いや、失われた記憶の中では入った事があったのかもしれないが、今の俺にとっては初めてだ。
幼い頃から交流があったとは言え、両親が離婚してこの町を出てからはここに来る事は無く、いつも美優達親子が俺達の街へ来ていた。
「俊幸、お前の部屋がやっと出来たぞ」
繋いでいた手を解き玄関に入ると、義父となる人は額に汗を滲ませながら爽やかに笑った。
朝早くこの家に着いた時は、俺の部屋になるはずの部屋はまだ物置だった。
越して来る前に多少整理はしてくれていたらしいが、俺が見る限りどう見ても物置だった。

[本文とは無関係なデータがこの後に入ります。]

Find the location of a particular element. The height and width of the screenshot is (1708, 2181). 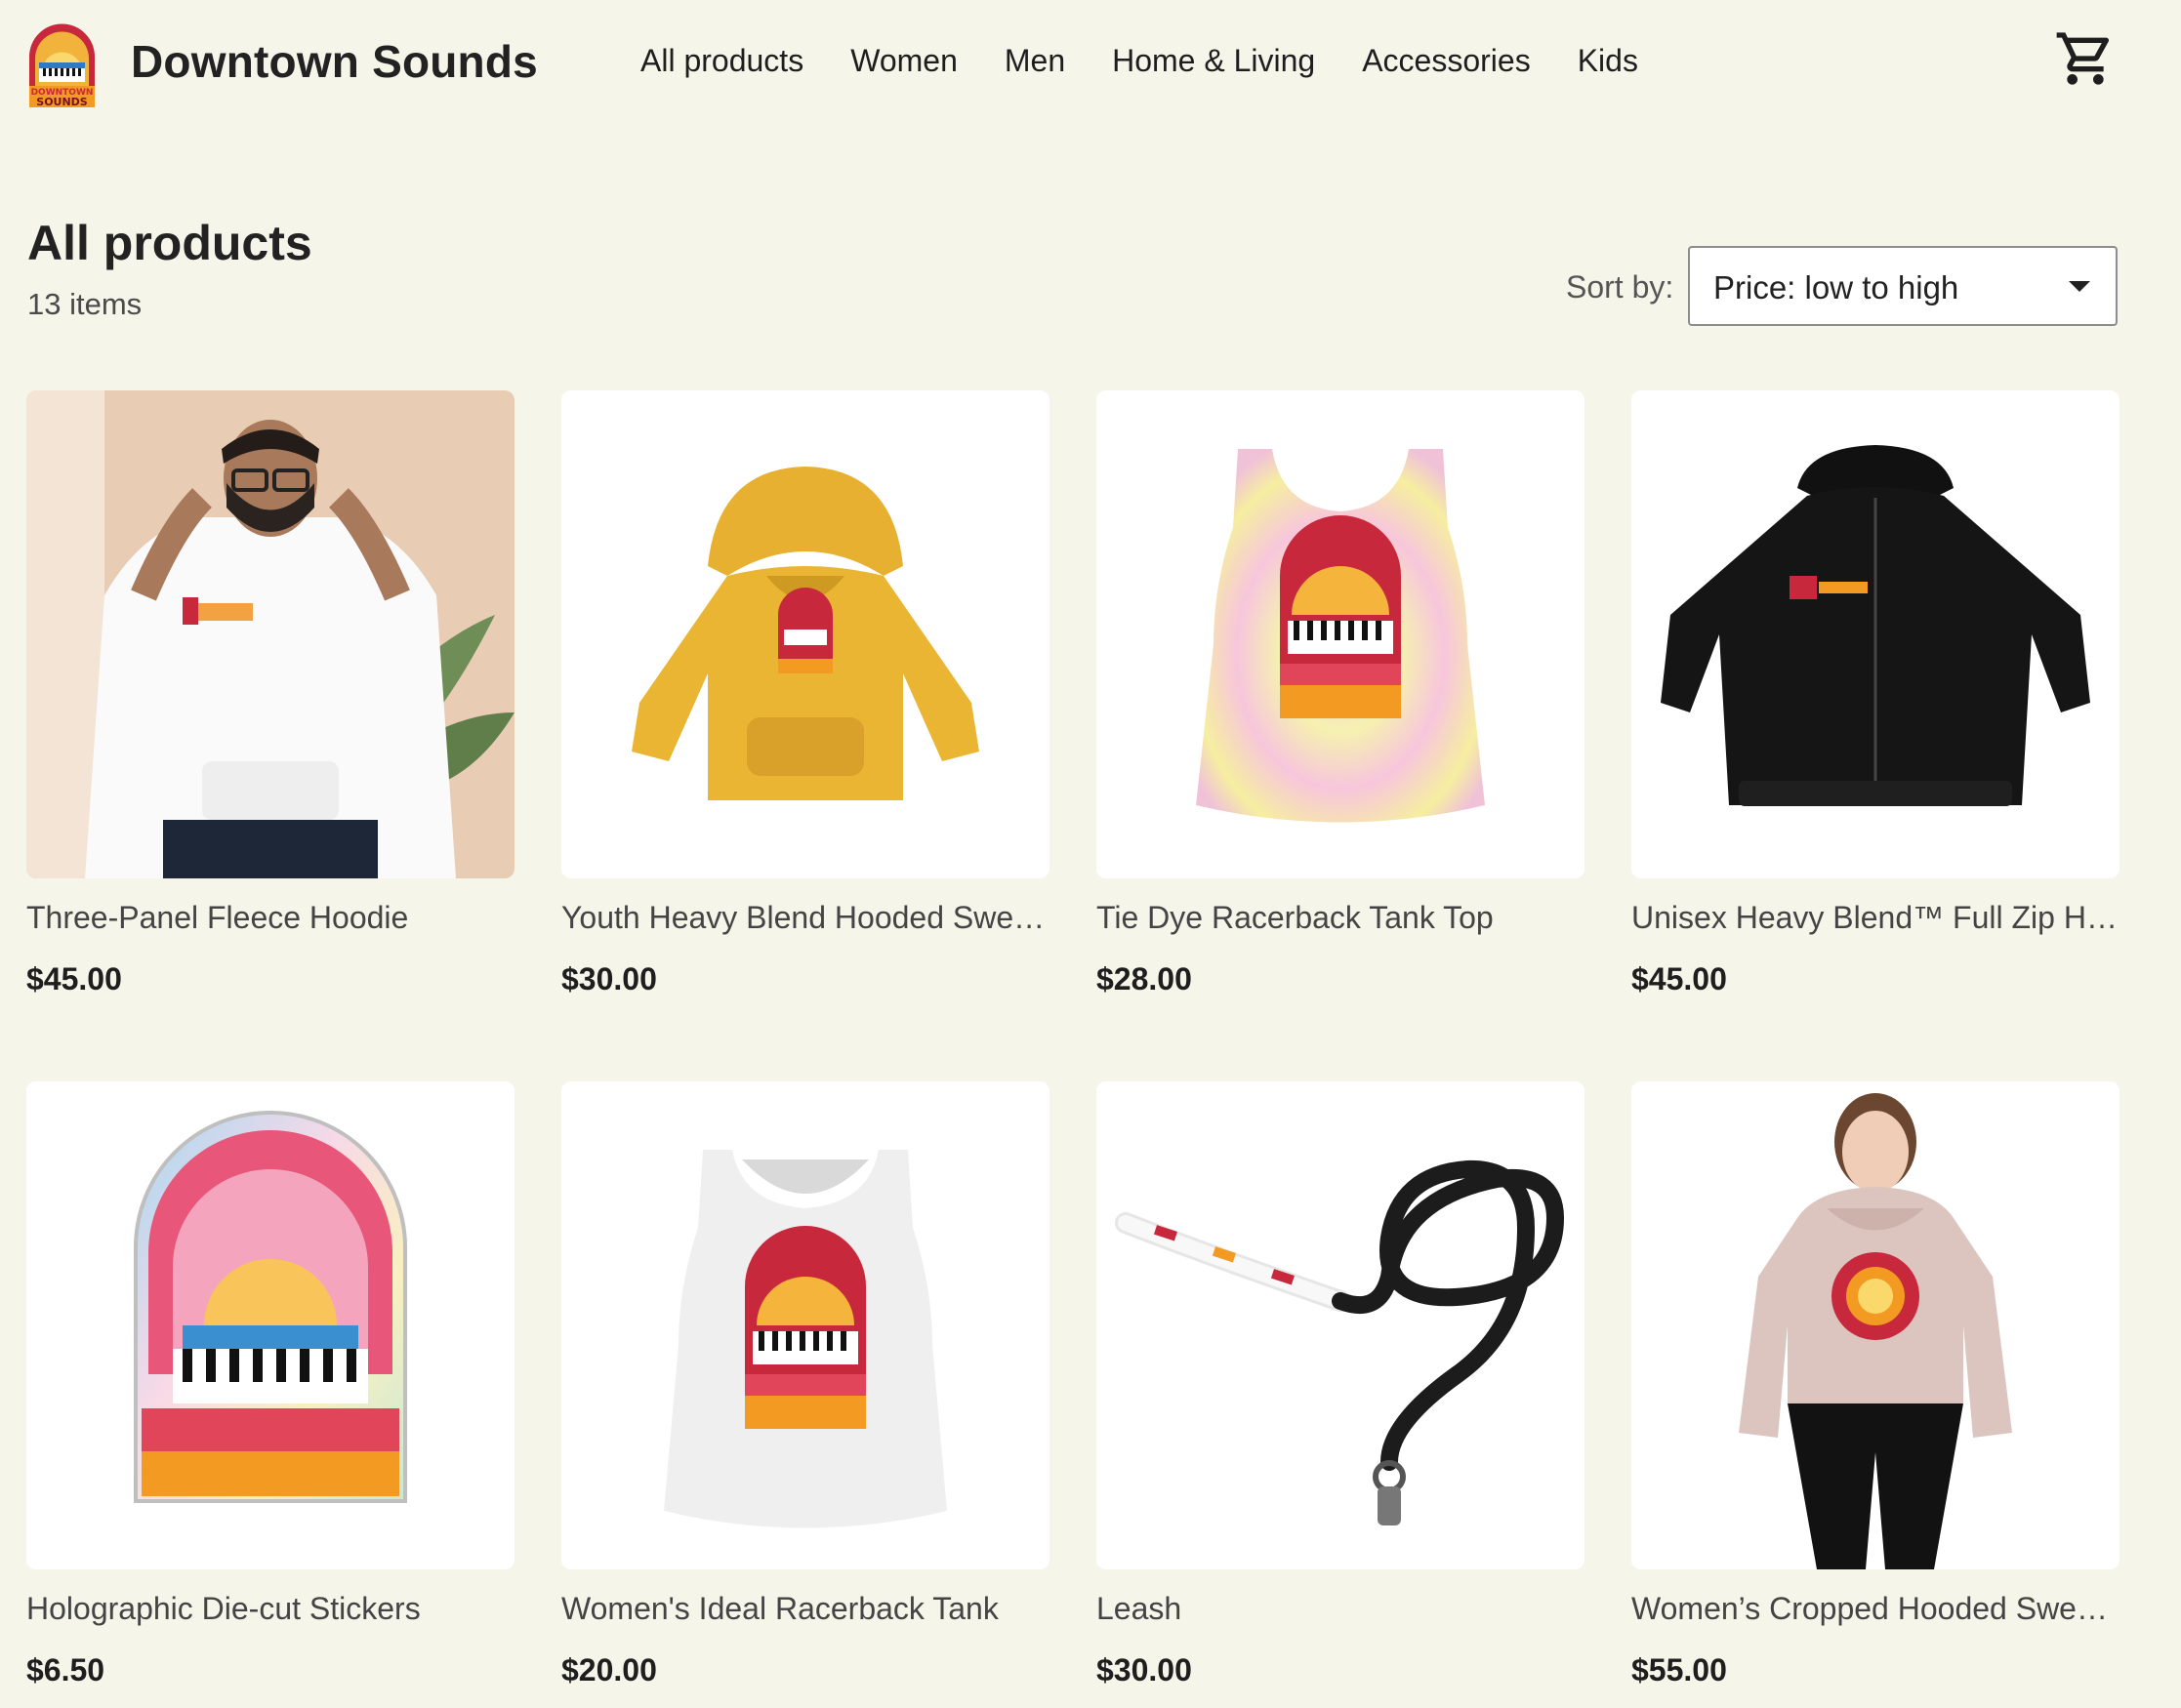

product-price: $28.00 is located at coordinates (1144, 978).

お洒落な感じに言い換えるなら、ウォークインクローゼットだ。
そこには美優の小さかった頃の服や靴、バッグや帽子など、今の美優にはもう明らかに必要の無い物達が展示されていたからだ。
その展示物を何処に隠したのかは分からないが、二階に上がりその部屋を覗くと、俺が前の家で使っていた物が綺麗に配置され、それだけではなく、新しい家具も増えていた。
そこはまさしく、俺の新しい部屋だった。